Authors: Odd Myklebust; Mikel Armendia; Per Myrseth; Nicolas Jourdan; Beatriz Cassoli; Sagar Sen; Phu H. Nguyen;

Software Engineering and AI for Data Quality in Cyber-Physical Systems

Abstract

ABSTRACT Cyber-physical systems (CPS) have been developed in many industrial sectors and application domains in which the quality requirements of data acquired are a common factor. Data quality in CPS can deteriorate because of several factors such as sensor faults and failures due to operating in harsh and uncertain environments. How can software engineering and artificial intelligence (AI) help manage and tame data quality issues in CPS? This is the question we aimed to investigate in the SEA4DQ workshop. Emerging trends in software engineering need to take data quality management seriously as CPS are increasingly data-centric in their approach to acquiring and processing data along the edge-fog-cloud continuum. This workshop provided researchers and practitioners a forum for exchanging ideas, experiences, understanding of the problems, visions for the future, and promising solutions to the problems in data quality in CPS. Examples of topics include software/hardware architectures and frameworks for data quality management in CPS; software engineering and AI to detect anomalies in CPS data or to repair erroneous CPS data.

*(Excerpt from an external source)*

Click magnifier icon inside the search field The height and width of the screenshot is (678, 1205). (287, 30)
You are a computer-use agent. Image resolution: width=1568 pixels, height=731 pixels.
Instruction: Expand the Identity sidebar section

SEA4DQ 2021, which took place on August 24th, 2021 was a satellite event of the ACM Joint European Software Engineering Conference and Symposium on the Foundations of Software Engineering (ESEC / FSE) 2021. The workshop attracted 35 international participants and was exciting with a great keynote, six excellent presentations, and concluded on a high note with a panel discussion. SEA4DQ was motivated by the common research interests from the EU projects for Zero-Defects Manufacturing such as InterQ and Dat4.Zero.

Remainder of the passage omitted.